Data excerpts
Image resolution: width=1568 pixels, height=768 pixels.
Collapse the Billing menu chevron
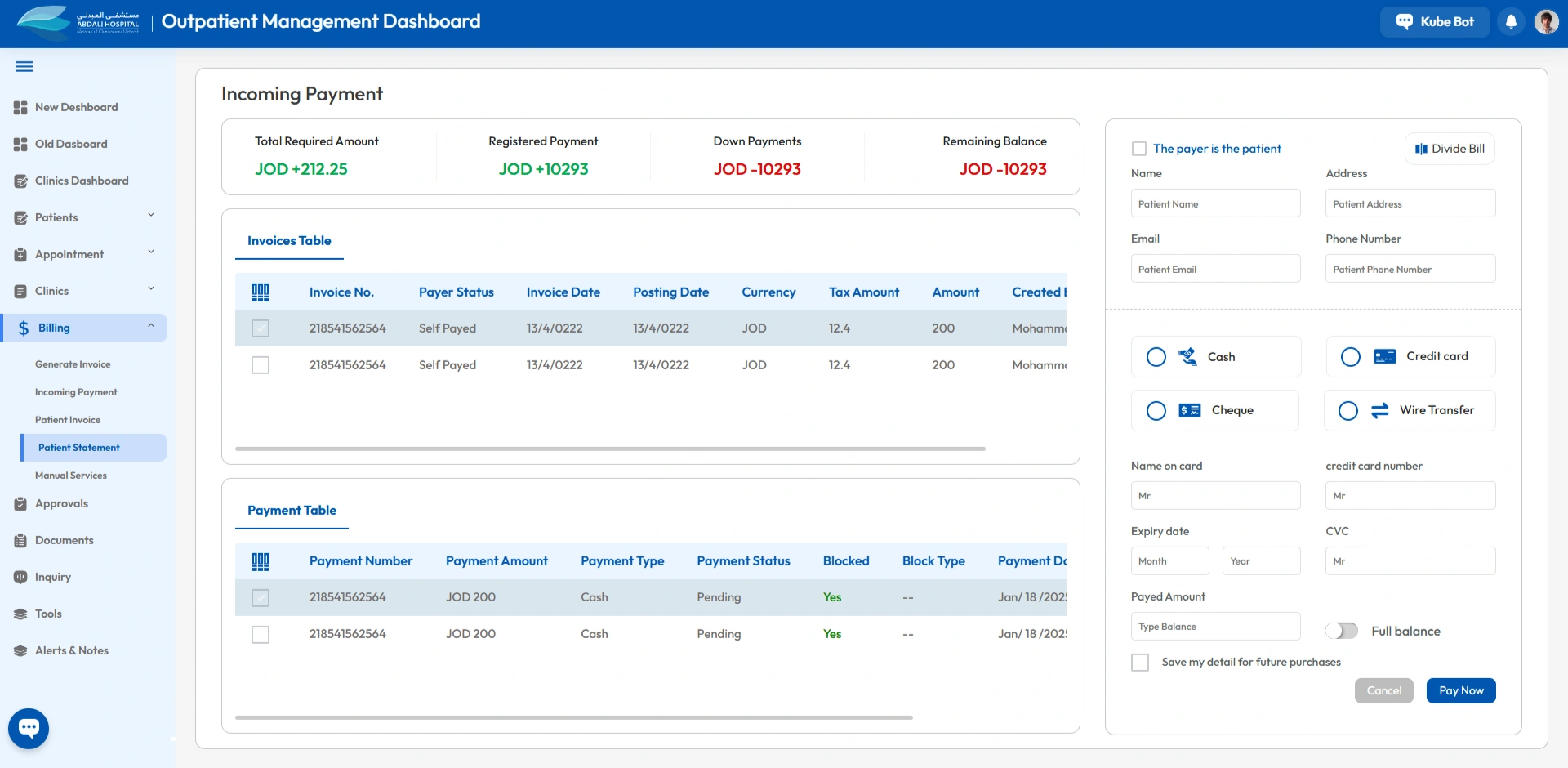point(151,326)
* * *
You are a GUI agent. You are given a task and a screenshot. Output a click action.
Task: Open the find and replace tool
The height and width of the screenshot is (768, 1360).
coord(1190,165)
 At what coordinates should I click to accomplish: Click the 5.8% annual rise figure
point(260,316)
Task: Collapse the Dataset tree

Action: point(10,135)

What is asked
Express everything from the line containing "You are a GUI" down to the line containing "Action: point(10,135)" as a JSON list of strings, one string per line, leaving out blank lines.

Reply
[
  "You are a GUI agent. You are given a task and a screenshot. Output a click action.",
  "Task: Open the find and replace tool",
  "The height and width of the screenshot is (768, 1360).",
  "coord(1190,165)",
  " At what coordinates should I click to accomplish: Click the 5.8% annual rise figure",
  "point(260,316)",
  "Task: Collapse the Dataset tree",
  "Action: point(10,135)"
]